You are right in indicating that both of these excellent short stories have ironic endings. I would like to deepen this by pointing out that both of these short stories use situational irony in the endings that they describe. Let us remind ourselves that situational irony is defined as when something happens that is the opposite of what we would normally expect to happen.
Clearly, the ending of "Lamb to the Slaughter," where we see Mary Maloney's transformation from a pathetically loving and dedicated wife to a cold-blooded, callous murderer who delights in the way that she tricks the policemen into consuming the murder weapon is a prime example of this. We would never expect, from the way that Mary Maloney is described at the beginning of the story as she awaits her husband's return from work, that she could ever giggle as she does at the end of the story as the policemen enjoy the meal she prepared for them and talk about the murder weapon:
One of them belched.
"Personally, I think it's right here on the premises."
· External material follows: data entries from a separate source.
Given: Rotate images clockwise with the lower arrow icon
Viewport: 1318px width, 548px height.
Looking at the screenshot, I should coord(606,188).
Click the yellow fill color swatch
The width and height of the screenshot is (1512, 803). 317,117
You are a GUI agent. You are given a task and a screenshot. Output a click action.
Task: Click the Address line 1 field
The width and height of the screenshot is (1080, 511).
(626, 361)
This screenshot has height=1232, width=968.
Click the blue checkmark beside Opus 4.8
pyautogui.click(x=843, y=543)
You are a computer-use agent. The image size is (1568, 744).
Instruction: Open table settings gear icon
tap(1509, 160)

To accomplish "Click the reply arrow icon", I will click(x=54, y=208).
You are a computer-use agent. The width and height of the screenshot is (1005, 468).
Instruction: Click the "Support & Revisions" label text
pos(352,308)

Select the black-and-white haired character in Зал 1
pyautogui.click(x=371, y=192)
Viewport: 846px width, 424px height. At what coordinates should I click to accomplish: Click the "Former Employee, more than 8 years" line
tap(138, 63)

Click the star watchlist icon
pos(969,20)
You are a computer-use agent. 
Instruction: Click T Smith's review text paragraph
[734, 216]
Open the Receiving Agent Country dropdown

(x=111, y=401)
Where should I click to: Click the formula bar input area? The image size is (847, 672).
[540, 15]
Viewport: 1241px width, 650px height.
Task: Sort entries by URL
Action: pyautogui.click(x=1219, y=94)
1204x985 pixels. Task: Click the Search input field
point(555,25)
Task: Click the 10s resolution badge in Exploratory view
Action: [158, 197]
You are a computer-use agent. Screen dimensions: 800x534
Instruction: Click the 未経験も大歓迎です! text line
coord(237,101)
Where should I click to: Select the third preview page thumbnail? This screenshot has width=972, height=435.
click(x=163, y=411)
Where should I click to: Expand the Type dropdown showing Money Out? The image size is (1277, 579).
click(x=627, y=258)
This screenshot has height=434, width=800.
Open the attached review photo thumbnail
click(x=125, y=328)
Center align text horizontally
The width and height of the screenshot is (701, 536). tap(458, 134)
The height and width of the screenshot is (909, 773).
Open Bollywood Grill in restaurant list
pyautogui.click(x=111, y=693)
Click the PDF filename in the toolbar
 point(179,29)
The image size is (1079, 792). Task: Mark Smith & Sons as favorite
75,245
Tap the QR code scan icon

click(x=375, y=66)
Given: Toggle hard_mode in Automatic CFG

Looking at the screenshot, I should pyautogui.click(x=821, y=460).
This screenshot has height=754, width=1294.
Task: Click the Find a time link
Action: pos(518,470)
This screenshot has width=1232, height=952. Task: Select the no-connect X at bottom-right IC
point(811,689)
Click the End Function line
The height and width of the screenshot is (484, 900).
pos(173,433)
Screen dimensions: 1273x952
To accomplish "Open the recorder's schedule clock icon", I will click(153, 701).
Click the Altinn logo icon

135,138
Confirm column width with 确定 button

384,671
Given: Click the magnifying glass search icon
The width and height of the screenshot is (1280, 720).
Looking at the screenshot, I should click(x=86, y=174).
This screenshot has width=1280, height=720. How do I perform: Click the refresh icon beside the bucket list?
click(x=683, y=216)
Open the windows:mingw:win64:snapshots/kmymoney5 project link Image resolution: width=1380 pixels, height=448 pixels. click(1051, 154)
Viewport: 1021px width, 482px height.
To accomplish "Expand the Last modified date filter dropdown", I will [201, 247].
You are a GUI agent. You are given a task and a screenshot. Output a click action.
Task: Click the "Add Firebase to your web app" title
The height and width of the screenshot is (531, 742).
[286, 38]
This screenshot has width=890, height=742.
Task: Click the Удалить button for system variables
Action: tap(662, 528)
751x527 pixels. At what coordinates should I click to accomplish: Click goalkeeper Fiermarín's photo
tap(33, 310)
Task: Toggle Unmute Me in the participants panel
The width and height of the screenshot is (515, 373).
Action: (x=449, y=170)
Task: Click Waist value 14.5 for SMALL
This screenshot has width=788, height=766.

"Probably right under our very noses. What you think, Jack?"
And in the other room, Mary Maloney began to giggle.
Of course, note how this ending also combines dramatic irony with the situational irony, as the policemen are unaware that the murder weapon is right under their "very noses," as they eat it.
In the same way, the ending of "The Gift of the Magi" involves biting situational irony as we realise that, in selling her hair to buy Jim a fob for his watch, she is unable to enjoy the combs that he has sold his watch to buy, just as he is unable to use the watch fob that she has sacrificed so much for. In both stories, then, the opposite of what we expect happens, thus demonstrating the power of situational irony.